Worry No. 6 to set aside: Driverless cars
Although people are afraid of driverless cars, unless you live in certain areas you’re unlikely to run into them—figuratively or literally. There will be accidents, even fatalities, but driverless cars will likely be safer than cars driven by those meat-computers above our shoulders. Once driverless cars are widespread you’ll still be more likely to be killed by a driver from New Jersey. Seriously, New Jersey shouldn’t be allowed to issue driver’s licenses (no offense).
Worry No. 7 to set aside: Having to use Snapchat
Thankfully, Snapchat isn’t going to become a social network thing you don’t want to do but have to do for some kind of professional or important social reason. Snapchat’s earnings (umm, loss) and usage statistics have all the signs of it being the next Friendster or Google Plus. I for one am ready to not see any more people with puppy ears.
Worry No. 8 to set aside: Using Spark in production
Apache Spark has been ready for production for a while. This is not to say there aren’t warts and problems, but I mean you run Oracle in production and that things is as operationally sound as an abused child; you just got good at dealing with it. The same will be true with Spark.
Worry No. 9 to set aside: Your RDBMS
Sure, you may use MongoDB or some other newfangled database, but your RDBMS isn’t going away. It turns out that joins are still pretty useful. Eventually, the newfangled databases will integrate more distributed scale-out features, so you’ll pay a higher premium for them. In general, costs are going up here anyhow; if you’ve bought an enterprise license for a NoSQL product recently, you’ve discovered this. So even more reason to keep your RDBMS.
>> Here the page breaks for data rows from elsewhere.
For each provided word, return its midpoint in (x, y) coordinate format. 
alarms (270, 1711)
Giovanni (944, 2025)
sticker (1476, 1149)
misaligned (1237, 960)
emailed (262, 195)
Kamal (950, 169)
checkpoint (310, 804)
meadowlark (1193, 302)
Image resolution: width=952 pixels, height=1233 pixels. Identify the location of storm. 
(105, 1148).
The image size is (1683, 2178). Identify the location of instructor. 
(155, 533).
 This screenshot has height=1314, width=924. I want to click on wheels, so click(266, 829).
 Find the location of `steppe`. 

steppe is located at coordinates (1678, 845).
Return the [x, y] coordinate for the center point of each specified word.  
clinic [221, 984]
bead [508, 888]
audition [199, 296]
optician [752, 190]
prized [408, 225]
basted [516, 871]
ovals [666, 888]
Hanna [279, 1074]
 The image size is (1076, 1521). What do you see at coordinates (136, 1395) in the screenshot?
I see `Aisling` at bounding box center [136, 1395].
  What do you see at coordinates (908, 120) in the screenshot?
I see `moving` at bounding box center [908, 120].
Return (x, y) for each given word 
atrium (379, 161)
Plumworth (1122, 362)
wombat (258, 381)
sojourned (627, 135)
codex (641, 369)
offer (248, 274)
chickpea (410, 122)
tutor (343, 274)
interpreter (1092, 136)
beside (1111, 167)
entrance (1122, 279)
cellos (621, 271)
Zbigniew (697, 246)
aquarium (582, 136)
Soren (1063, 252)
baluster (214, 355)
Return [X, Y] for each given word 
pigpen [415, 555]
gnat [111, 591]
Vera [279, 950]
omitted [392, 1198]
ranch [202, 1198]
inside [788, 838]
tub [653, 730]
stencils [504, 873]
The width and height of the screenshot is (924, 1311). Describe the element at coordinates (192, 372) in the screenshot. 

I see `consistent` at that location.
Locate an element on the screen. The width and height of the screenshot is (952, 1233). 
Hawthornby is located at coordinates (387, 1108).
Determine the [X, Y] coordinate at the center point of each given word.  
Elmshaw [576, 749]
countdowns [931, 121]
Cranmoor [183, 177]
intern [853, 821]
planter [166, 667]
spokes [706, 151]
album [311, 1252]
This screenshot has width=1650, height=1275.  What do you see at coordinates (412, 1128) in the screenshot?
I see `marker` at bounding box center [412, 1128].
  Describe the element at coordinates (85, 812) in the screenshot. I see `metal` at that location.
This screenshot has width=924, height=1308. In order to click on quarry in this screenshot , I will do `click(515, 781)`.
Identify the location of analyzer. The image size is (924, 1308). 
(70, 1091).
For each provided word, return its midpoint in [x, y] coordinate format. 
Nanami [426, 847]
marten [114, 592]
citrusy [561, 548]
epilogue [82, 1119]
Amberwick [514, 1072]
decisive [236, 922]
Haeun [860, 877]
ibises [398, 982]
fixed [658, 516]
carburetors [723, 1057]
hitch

Worry No. 10 to set aside: Digital transformation
“Digital transformation” isn’t happening this year. Research says that most CIOs have a plan but no plan to implement it. Key to this is that many companies haven’t really updated the way they find what they already have. As I know from my work at a search company, search is really the first step of digital transformation. If you spike the ball on modernizing your search strategy and technology, your digital transformation is unimplementable.